Camp Pendleton, California - Navy Expeditionary Combat Command (NECC) forces began participation in the joint Exercise Pacific Blitz 2019 (PacBlitz19), March 12.

PacBlitz19 is an opportunity for U.S. forces to increase maritime readiness to be prepared for real-world crisis situations. The exercise provides realistic, relevant training necessary for effective global crisis response expected of the Navy and Marine Corps.

The Navy expeditionary forces (NEF) of NECC support the Marine Expeditionary Forces and the fleet by establishing theater logistics through the development of advanced naval bases (ANB). These forces are uniquely capable of coming from the sea, and operating effectively in underdeveloped conditions ashore.

During PacBlitz19, the NEF are distributed throughout installations in and off the coast of Southern California, to include Port Hueneme, Naval Air Station Point Mugu, Vandenberg Air Force Base, and Marine Corps Base Camp Pendleton.

During the exercise, NECC forces are divided into two task elements; the first task element is led by a Naval Mobile Construction Battalion (NMCB) 5 detachment and provides direct support to 1st Marine Logistics Group in a simulated ANB on Naval Air Station Point Mugu and Port Hueneme. Task element one is composed of Underwater Construction Team 2, Construction Battalion Maintenance Unit 303 (CBMU-303), U.S. Coast Guard Port Security Unit 312, and an Explosive Ordnance Disposal Mobile Unit 11 platoon.

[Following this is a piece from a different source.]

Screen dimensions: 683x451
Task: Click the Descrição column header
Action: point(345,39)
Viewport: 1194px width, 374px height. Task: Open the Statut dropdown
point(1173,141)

Task element two is led by Coastal Riverine Group 1 (CRG-1) and provides direct support to 1st Marine Logistics Group in a simulated ANB on Marine Corps Base Camp Pendleton. It is composed of Coastal Riverine Squadrons 1, 3 and 11, NMCB-5, CBMU-303 and Navy Cargo Handling Battalion 1.

“Planning over the phone with Construction Battalion Mobile Unit 303 and Coastal Riverine Group 1, and then getting out here and seeing their full capability, is definitely opening my eyes to the fact that NECC has a few more toys than what the Marine Corps has,” said 1st Lt. Joshua C. Geidel, Combat Logistics Regiment 1, Combat Operations Center watch officer. “Their mission set is definitely applicable for this type of environment and will be relied upon as we continue to go forward.”

Setup for the exercise in Camp Pendleton was not without difficulty as rain showers combined with overly saturated ground proved difficult for heavy equipment and machinery to traverse.

“When we come out and do exercises like this, we don’t always know what to expect when we hit the ground, so one thing I’m very impressed with about my Sailors is their level of ingenuity and flexibility when they’re faced with different problems,” said Chief Engineering Aide Zachary A. Cunningham, CBMU-303 officer in charge. “They start thinking outside the box and find a way to get the job done.”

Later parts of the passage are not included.